Onder dezen naam vermelden wij:
Johannes Vollenhove, geboren te Vollenhove den 11den Junij 1631. Hij studeerde in de theologie en was achtervolgens als predikant werkzaam te Vledder, Zwolle en ’s Gravenhage, en overleed in laatstgenoemde stad den 14den Maart 1708. De universiteit te Oxford bevorderde hem tot doctor in de godgeleerdheid.

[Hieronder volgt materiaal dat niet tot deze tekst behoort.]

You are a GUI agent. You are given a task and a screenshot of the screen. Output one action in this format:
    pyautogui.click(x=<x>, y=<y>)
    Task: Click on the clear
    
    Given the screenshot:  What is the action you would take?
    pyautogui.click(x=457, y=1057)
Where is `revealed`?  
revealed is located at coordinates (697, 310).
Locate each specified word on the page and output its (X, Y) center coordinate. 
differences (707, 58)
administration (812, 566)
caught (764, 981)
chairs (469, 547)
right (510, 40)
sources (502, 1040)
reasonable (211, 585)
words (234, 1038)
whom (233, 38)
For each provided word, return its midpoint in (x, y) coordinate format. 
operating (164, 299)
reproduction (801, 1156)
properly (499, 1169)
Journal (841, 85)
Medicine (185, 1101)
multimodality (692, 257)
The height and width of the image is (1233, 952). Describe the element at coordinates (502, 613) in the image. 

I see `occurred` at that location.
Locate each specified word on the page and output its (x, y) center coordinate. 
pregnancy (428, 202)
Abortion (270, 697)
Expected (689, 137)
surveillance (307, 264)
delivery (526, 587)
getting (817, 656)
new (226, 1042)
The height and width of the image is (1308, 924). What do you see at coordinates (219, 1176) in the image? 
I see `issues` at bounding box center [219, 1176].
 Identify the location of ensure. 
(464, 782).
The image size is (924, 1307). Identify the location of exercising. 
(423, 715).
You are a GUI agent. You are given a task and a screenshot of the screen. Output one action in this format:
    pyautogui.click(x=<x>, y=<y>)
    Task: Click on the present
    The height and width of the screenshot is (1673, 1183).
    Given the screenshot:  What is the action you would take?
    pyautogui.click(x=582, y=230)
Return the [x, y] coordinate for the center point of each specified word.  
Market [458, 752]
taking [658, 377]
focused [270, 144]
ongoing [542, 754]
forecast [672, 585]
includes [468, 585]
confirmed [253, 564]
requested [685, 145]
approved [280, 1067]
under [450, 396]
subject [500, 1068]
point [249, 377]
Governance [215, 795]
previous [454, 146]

Behalve vele leerredenen leverde hij een bundel „Poëzij (1686)”.
Cornelis Vollenhove, een verdienstelijk staatsambtenaar, geboren te Amsterdam den 5den Februarij 1778. Hij studeerde en promoveerde te Leiden in de regten, vestigde zich als advocaat in zijne geboortestad, bekleedde onderscheidene stedelijke ambten, werd in 1811 advocaat bij den staatsraad te Parijs, in 1816, na zijn terugkeer in Nederland, referendaris bij den Raad van State, in 1826 administrateur van het binnenlandsch bestuur, in 1831 secretaris-generaal, in 1846 tijdelijk minister van Binnenlandsche Zaken en in 1848 staatsraad in buitengewone dienst. Hij overleed te ’s Gravenhage den 14den November 1849.
Van zijne geschriften noemen wij:
— „Lofrede op Coenraad van Beuningen”,
— „Iets over het Aalmoezeniershuis te Amsterdam en eenige bedenkingen over de armoede. (1835)”.